Pulmonary surfactant is composed of roughly 80 percent phospholipids, 5 to 10 percent cholesterol, and about 10 percent surfactant-associated proteins. In a healthy, full-term newborn, this mixture coats the alveoli — the tiny air sacs where oxygen crosses into the bloodstream — and reduces surface tension so the lungs don’t collapse each time the baby exhales. Premature babies born before 32 weeks of gestation simply haven’t had enough time to produce adequate surfactant, which is why they develop Respiratory Distress Syndrome at staggering rates. At 24 weeks gestation, the incidence of RDS is 98 percent. By 34 weeks, it drops to 5 percent. By 37 weeks, it falls below 1 percent. RDS affects about 1 percent of all newborns overall, which translates to roughly 24,000 infants born each year in the United States alone, with approximately 860 deaths annually. What makes surfactant replacement therapy so remarkable is its directness: the drug is delivered straight into the baby’s airway, where it immediately begins doing the job the infant’s own lungs cannot yet manage.
The effect is often visible within minutes on a ventilator readout — oxygen requirements drop, lung compliance improves, and the infant stabilizes. It is not a cure in the traditional sense. It is a bridge, buying the baby’s lungs the time they need to mature and begin producing surfactant on their own. However, surfactant therapy is not without limitations. It does not work equally well for every infant, and some babies require multiple doses. Extremely premature infants may develop bronchopulmonary dysplasia even after successful surfactant administration, and the therapy addresses only the surfactant deficiency — not the dozens of other complications that accompany extreme prematurity, from intraventricular hemorrhage to necrotizing enterocolitis. The drug saves lungs. It does not, by itself, save everything.

INSTRUCTIONS ::
a) Render this sentence from the passage on surfactant therapy in Spanish: "It is a bridge, buying the baby’s lungs the time they need to mature and begin producing surfactant on their own."
b) Carry on writing the passage on surfactant therapy, starting right after its final sentence.

[Saved data entries]

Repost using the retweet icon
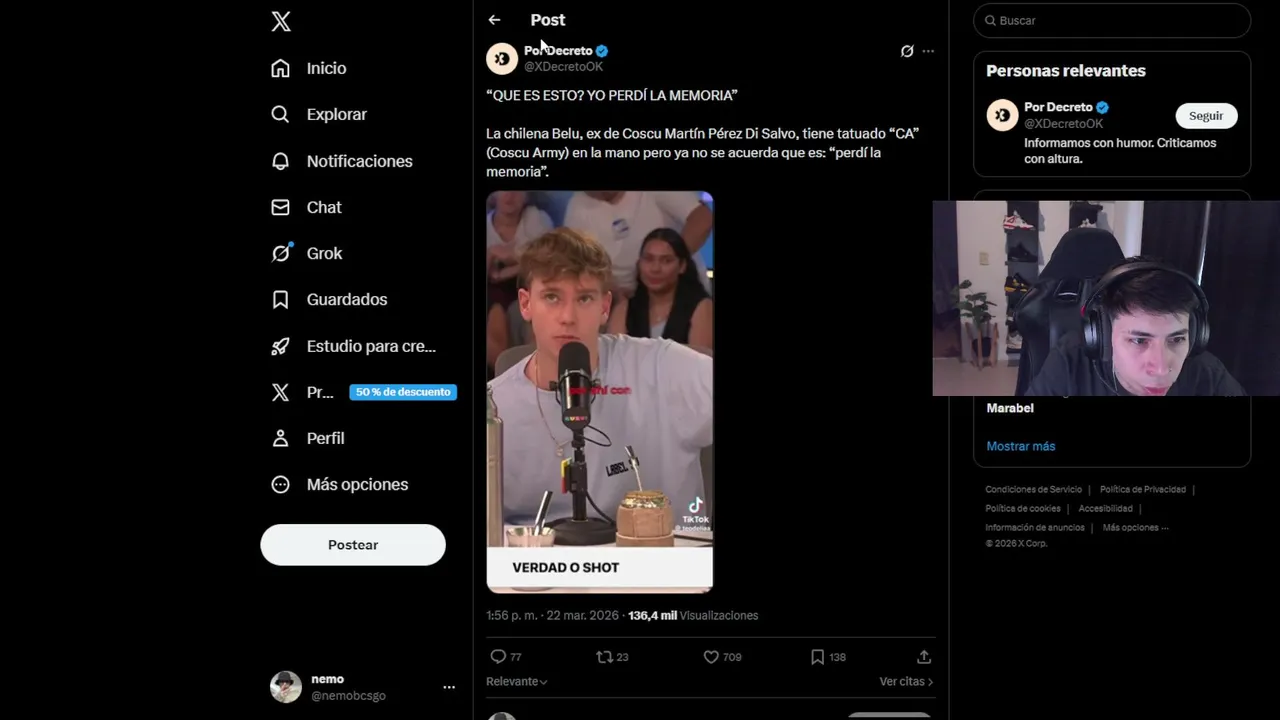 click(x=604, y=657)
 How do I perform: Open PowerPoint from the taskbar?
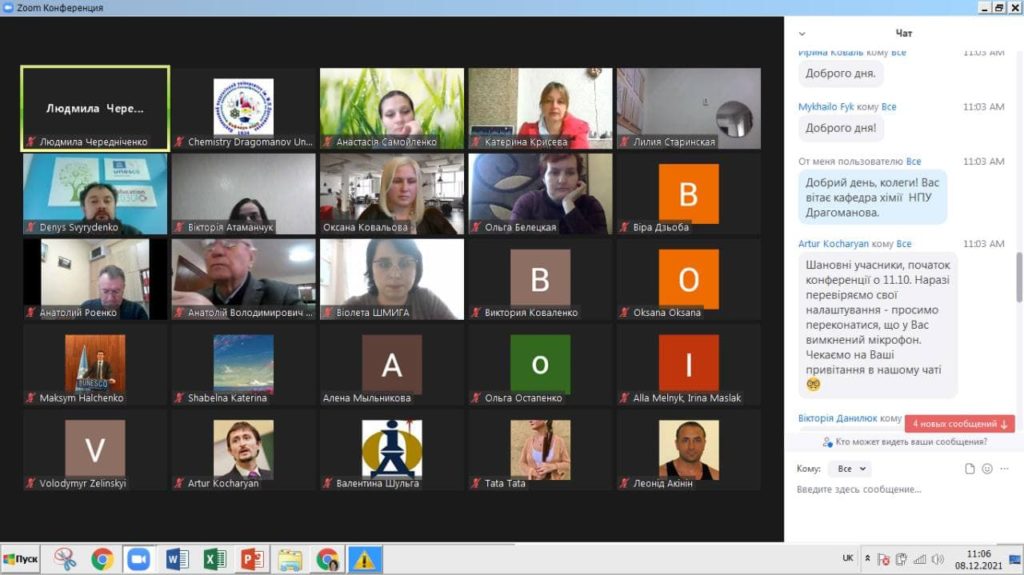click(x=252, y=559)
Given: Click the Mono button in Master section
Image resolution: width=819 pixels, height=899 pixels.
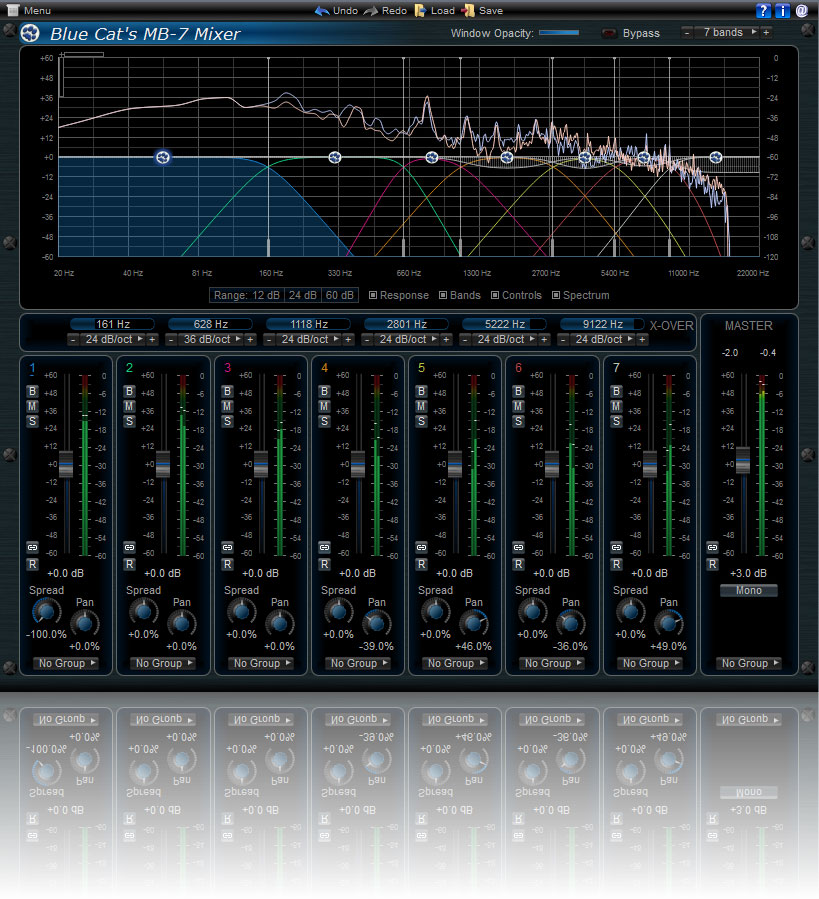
...
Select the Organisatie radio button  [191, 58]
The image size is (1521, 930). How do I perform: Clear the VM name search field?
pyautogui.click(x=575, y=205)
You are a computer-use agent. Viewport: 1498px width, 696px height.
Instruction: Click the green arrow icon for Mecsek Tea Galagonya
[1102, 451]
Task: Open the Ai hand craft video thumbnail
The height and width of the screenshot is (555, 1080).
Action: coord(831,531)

WRITTEN RESPONSES ::
a) Es un puente que les da a los pulmones del bebé el tiempo que necesitan para madurar y empezar a producir surfactante por sí mismos.

b)
The Groundbreaking Discovery That Changed Neonatal Medicine Forever
The story of surfactant therapy begins in 1959 at Harvard medical School, where Dr. Mary Ellen Avery and Dr. Jere Mead published a finding that would eventually reshape neonatal intensive care worldwide. They demonstrated that premature infants who died of what was then called “hyaline membrane disease” were deficient in lung surfactant. By comparing lung extracts from affected infants with those from healthy ones, they found markedly higher surface tension in the diseased lungs. The implication was clear: these babies were not dying from infection or structural defects. They were dying because their lungs lacked a specific chemical substance.
Their research built on earlier work by Von Neergaard and Pattle, who had identified surface-tension-reducing activity in mammalian alveoli, but Avery and Mead made the crucial clinical connection. What followed, however, was a frustratingly long gap. Between 1968 and 1980, no clinical trials of surfactant replacement were conducted in human infants, even as extensive animal studies accumulated evidence that the approach could work. The medical community was cautious, and the technology for delivering a lipid-protein mixture into a premature infant’s fragile airways had not yet caught up to the science. The breakthrough came in 1980, when Dr. Tetsuro Fujiwara at Akita University in Japan conducted the first successful clinical trial of surfactant replacement in 10 preterm infants, published in The Lancet. His formulation — a modified bovine lung extract called Surfactant-TA, later branded as Surfacten — was created through organic solvent extraction supplemented with palmitic acid. Fujiwara’s trial proved the concept was viable in human newborns and set in motion the series of larger trials that would lead to FDA approval a decade later.